[Data records]:
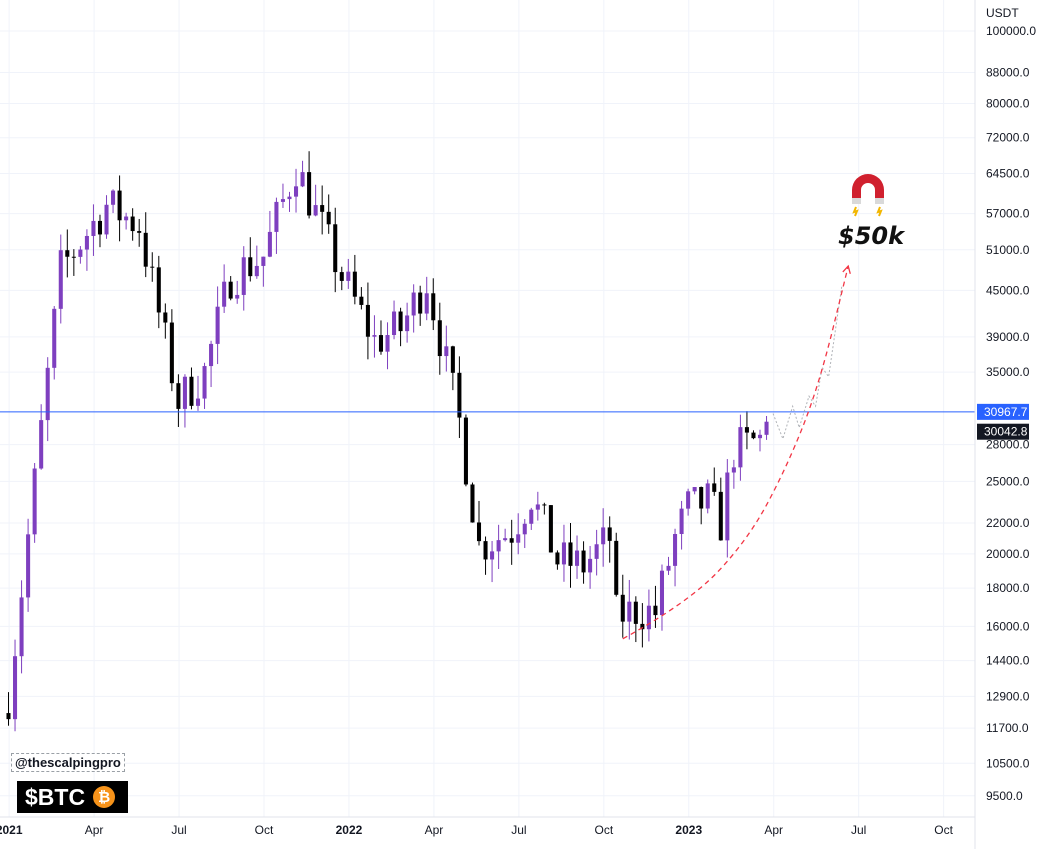  What do you see at coordinates (1008, 445) in the screenshot?
I see `y-tick-label: 28000.0` at bounding box center [1008, 445].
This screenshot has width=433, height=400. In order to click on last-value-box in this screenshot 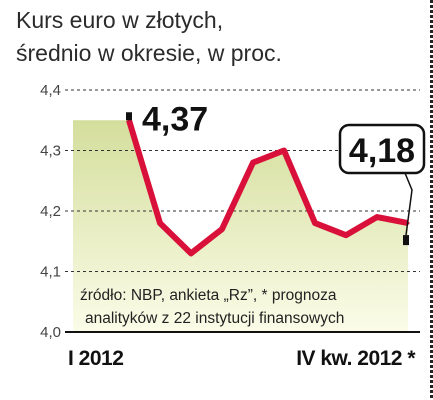, I will do `click(382, 149)`.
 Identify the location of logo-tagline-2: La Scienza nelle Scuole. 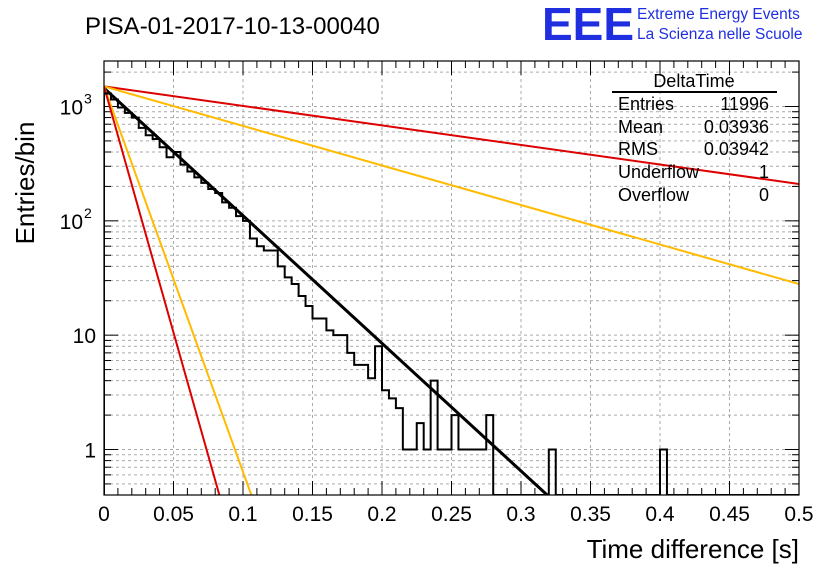
(720, 34).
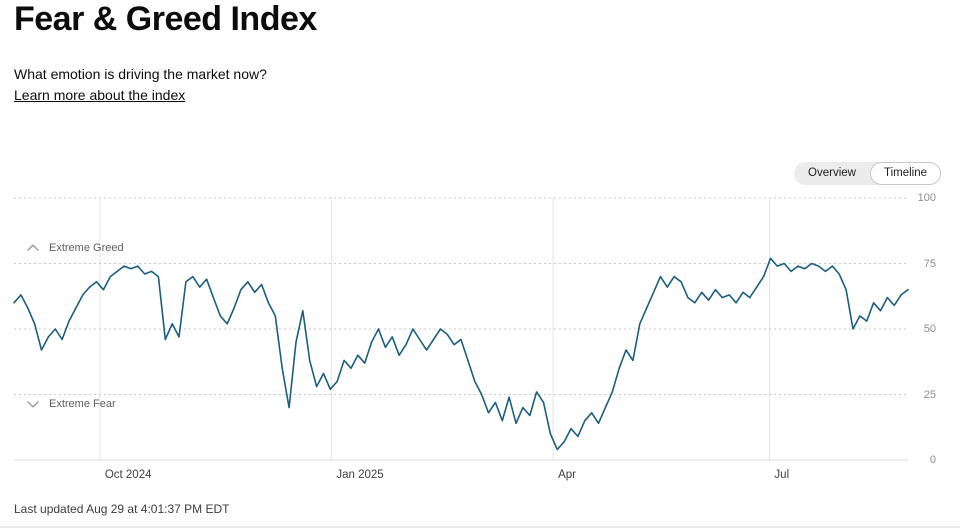  Describe the element at coordinates (122, 509) in the screenshot. I see `last-updated: Last updated Aug 29 at 4:01:37 PM EDT` at that location.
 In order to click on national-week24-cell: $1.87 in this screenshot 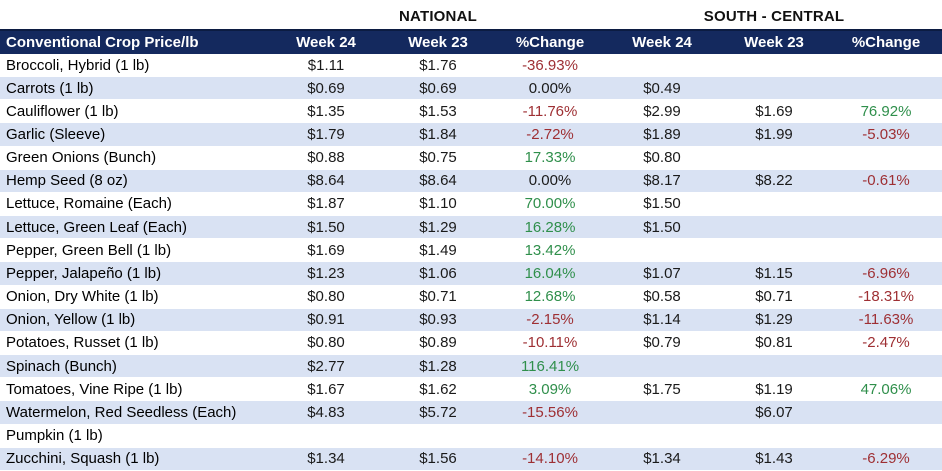, I will do `click(326, 204)`.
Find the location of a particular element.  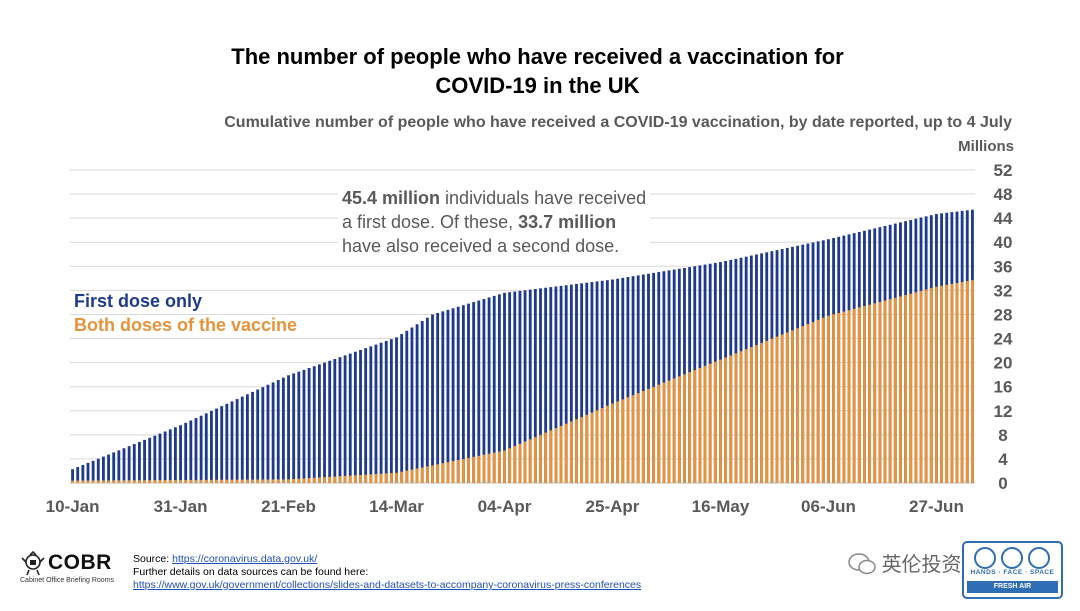

annotation-part-2: a first dose. Of these, is located at coordinates (430, 222).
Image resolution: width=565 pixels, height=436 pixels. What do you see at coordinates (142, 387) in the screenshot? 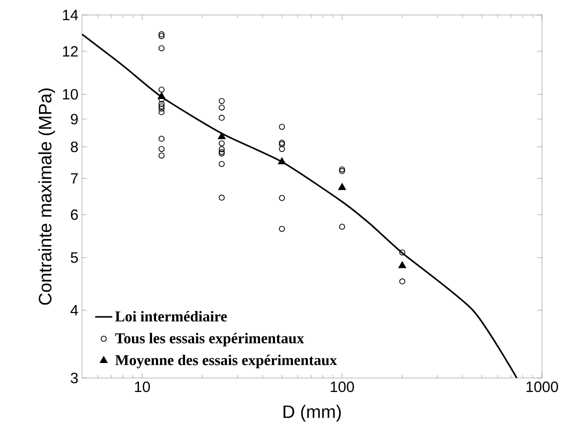
I see `x-tick-label: 10` at bounding box center [142, 387].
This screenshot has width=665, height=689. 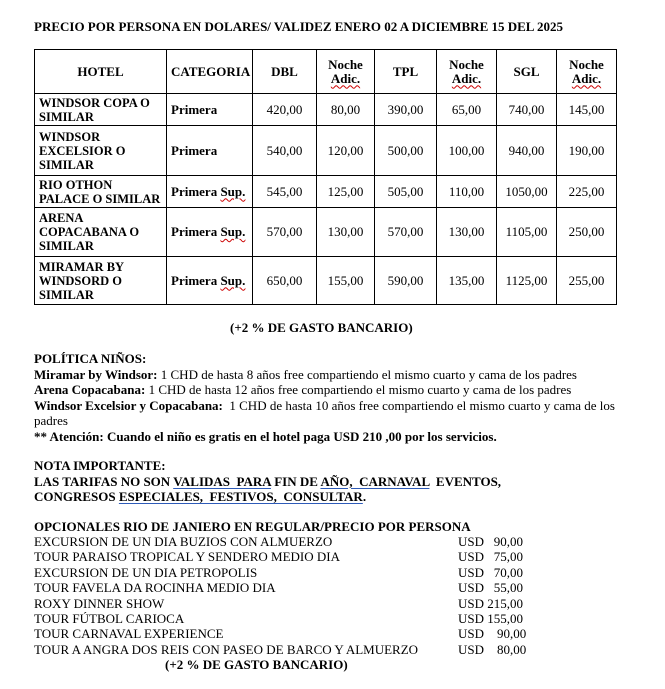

[Task details]: Please switch "screenshot" to "image" in everything from the line containing "Image resolution: width=565" down to the end of the entries, and give only those lines back with nothing else changed. Leave the pictures out of your answer.

[Solution]:
Image resolution: width=565 pixels, height=436 pixels. What do you see at coordinates (142, 387) in the image? 
I see `x-tick-label: 10` at bounding box center [142, 387].
This image has width=665, height=689. 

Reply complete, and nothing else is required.